Direction Wood & Wire,
le label australien à la pyramide! Le groupe reprend la charte
triangulaire du catalogue pour son artwork, mais se veut musicalement
bien plus fin et complexe que ses voisins, adeptes d'un bruitisme
aussi abrupte que délectable (Black Pines, Regional Curse, Adam
Cadell...). Leur truc à eux, c'est le jazz, qu'ils s'efforcent de
revisiter depuis 2008 sous le prisme de l'expérimental improvisé.
Ils détricotent et retricotent à leur manière avec la technicité
irréprochable d'une équipe d'experts comptable fans de Coltrane...

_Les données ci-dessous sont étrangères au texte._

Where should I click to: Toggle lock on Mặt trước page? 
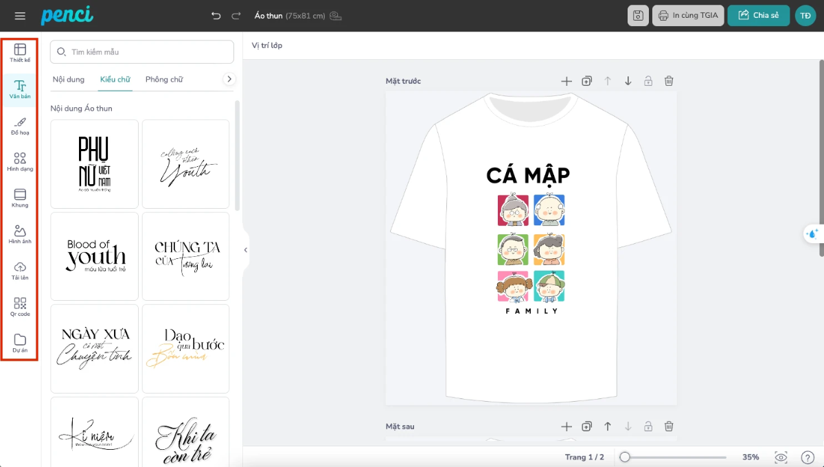tap(648, 81)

ajoutant sur cet album la fantaisie créatrice touche à tout de
Kynan Tan, dont les assemblages électroniques marquaient déjà en
2011, dans une version remixée du premier album Presence,
une volonté extrêmement forte de s'affranchir du simple statut de
quatuor instrumental. Les bruits et les collages s'invitent à la
rencontre de mélodies dessinées progressivement... par les pianos,
les cuivres, qui s'égarent. Proche d'un Badun, par exemple, le
détricotage est pourtant plus propre et limpide, nettement moins
subversif... juste une belle pièce de jazz avant-gardiste, en cinq
actes de tension : comme le jazz déstructuré de Two,
parfait exercice d'équilibriste entre technique pédante et
harmonies magnétiques... ou la plus belle démonstration de
sensibilité, presque post-rock, de la conclusion Five...
Vous l'aurez
compris, deux disques trop bons découverts à temps, dans une
chronique publiée en retard... deux disques surprenants, affranchis
de toutes contraintes et surtout d'eux-même... amen!
Riton
The
Dream in Captivity en trois mots : onirique, magnétique,
imprévisible
Syllepsis
en trois mots : magnétique, sensible, affranchi
Si
vous aimez ces albums, vous aimerez peut-être :
- Emerald City, CLIFF
DWELLER, Autoproduction, 2012 : Avec The Dream In Captivity,
l'Album avec un grand A de Cliff Dweller : mélange de contes
fantastiques et d'Amérique des diligences... un peu comme si l'on
faisait un crossover entre Twin Peaks et Carnivale (Carnivale
étant mine de rien déjà très lynchien)
- Presence, MOTION,
Listen/Hear Collective, 2010 / Re : Presence – Motion Remixed,
MOTION, Listen/Hear Collective, 2012 : Le premier album de
Motion et sa version remix (par Shoeb Ahmad, Giorgio Magnasensi et
Kynan Tan, le tout masterisé par le fameux Taylor Dupree) :
transition radicale entre un quatuor jazz agréable, ni plus ni
moins, et sa transformation expérimentale.
- The Drowned World,
MOTION, Listen/Hear Collective, 2012 : Un album plus
darkjazz déjà presque aussi renversant que Syllepsis. Le
groupe tient ses promesses d'expérimentateur aventureux.